The creation of a  Data Governance function at your organization is a critical success factor in implementing Master Data Management.  Just like any machine on a factory floor, Master Data is an Asset.  An Asset implies ownership, maintenance and value creation: so too with Master Data.  To borrow an analogy from the Manufacturing world, Transactional data is the Widget, and Master data is one of the machines that makes the Widget.  It is part of your organization’s Value Chain.

Unfortunately, firms starting on the road to MDM fall peril to one of two pitfalls on either extreme of the Data Governance mandate.  The first pitfall is to treat MDM as a one-time project, not a program.  Projects have an end-date, Programs are continual.  Have you ever heard of an Asset Maintenance Project?  That’s a recipe for crisis.  Firms which maintain their assets as a Program do far better.

The second pitfall is ask the Data Governance team to do too much, too fast.  Governance cannot do much without some asset to govern.  Have you ever heard of a Machinery Maintenance Program instituted before you figured out what type of machinery you needed, what the output requirements were, or before you made the capital purchase?  I haven’t either.  First, you acquire the capital.  You do so with the expectation that you will maintain it.  Then you put it into production. Then you formulate the maintenance schedule and execute that plan.

In order to successfully stand up a Data Governance function for your Master Data Program, you’ll need to understand these essential roles in Data Governance: Executive Steering, Data Owners, Data Stewards. 

Follow these Do’s and Don’ts:

Do establish an Executive Steering Committee for all Master Data practices in your enterprise, focused upon strategic requirements, metrics and accountability.

Do establish Data Quality Metrics.   Tie them to strategic drivers of the business.
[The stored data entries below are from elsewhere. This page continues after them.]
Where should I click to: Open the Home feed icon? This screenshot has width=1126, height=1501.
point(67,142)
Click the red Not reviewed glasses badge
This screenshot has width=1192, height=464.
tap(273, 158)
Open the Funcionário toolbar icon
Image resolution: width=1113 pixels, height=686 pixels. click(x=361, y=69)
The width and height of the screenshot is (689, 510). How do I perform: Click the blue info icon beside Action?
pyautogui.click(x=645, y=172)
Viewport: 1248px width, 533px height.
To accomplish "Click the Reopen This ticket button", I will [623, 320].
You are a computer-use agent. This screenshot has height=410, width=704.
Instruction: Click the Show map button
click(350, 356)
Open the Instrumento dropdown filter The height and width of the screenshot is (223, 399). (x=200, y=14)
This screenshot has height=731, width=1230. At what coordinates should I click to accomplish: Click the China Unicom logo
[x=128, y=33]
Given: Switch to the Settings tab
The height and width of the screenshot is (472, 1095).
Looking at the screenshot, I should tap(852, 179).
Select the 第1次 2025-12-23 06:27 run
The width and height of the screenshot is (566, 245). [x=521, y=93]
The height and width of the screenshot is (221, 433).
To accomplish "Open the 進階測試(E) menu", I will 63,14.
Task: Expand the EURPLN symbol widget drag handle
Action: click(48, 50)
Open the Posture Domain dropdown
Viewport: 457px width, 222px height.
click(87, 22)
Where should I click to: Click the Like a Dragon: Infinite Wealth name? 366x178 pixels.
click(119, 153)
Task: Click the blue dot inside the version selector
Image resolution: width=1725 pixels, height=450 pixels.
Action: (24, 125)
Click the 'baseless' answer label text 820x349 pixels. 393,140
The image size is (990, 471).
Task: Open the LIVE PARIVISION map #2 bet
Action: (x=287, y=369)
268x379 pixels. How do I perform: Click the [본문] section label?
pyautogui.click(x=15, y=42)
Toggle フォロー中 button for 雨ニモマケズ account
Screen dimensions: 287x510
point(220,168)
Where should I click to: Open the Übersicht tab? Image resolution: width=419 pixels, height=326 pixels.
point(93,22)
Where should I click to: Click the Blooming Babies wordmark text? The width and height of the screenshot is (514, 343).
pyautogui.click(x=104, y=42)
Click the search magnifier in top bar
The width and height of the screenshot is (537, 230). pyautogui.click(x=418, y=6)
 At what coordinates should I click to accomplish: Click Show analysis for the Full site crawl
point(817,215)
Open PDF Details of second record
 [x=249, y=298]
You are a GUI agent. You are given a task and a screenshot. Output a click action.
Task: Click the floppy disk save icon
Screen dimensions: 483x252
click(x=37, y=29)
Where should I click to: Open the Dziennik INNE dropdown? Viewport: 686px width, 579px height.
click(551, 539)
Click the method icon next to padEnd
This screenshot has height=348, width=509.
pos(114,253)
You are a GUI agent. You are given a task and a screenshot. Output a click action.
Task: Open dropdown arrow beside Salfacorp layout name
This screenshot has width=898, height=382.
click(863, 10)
Review them regularly.  Your MDM toolset should provide analytics or dashboards to provide this view.

Don’t ask the Steering Committee to own the data model or processes – that is the Data Ownership role.

Do establish a Data Ownership group for each domain of Master Data.  Ownership teams are typically cross-functional, not simply the AR manager for Customer Master Data, or the HR manager for Employee Master Data.  As you evolve down the maturity path, you will find that master data has a broad set of stakeholders – Do be ready to be inclusive.

Do establish regular status meetings where Data Ownership meets with the Executive Steering Committee to review priorities and issues.

Don’t require that Data Owners “handle the data”.  That is the Data Stewardship role.

Do formalize a Data Stewardship team for each domain of Master Data.  Data Stewards are “data people” – business people who live in the data, but with no technical skills required, per se (though technology people can contribute to a Data Stewardship team).

Don’t restrict Data Stewards to just  the people who report to the Data Owner – think cross-functional!

Do anticipate conflicts – Data Owners should have some political skills.  The reality is that Master Data is valuable to a broad set of constituencies within an enterprise.  Be practical as it relates to one faction’s “Wish List” and keep moving the ball forward.

Without a Data Governance function, MDM tends to be a one-time project (“Clean it Once”) and fails to deliver real value.  Without a clear vision of how Data Governance support MDM, it can hold things up. A rational Data Governance function does not need to hold up the execution of a Master Data project – it supports it. Keep Data Governance strategic, cross functional, and flexible. Then, let the MDM technology team deliver the tools.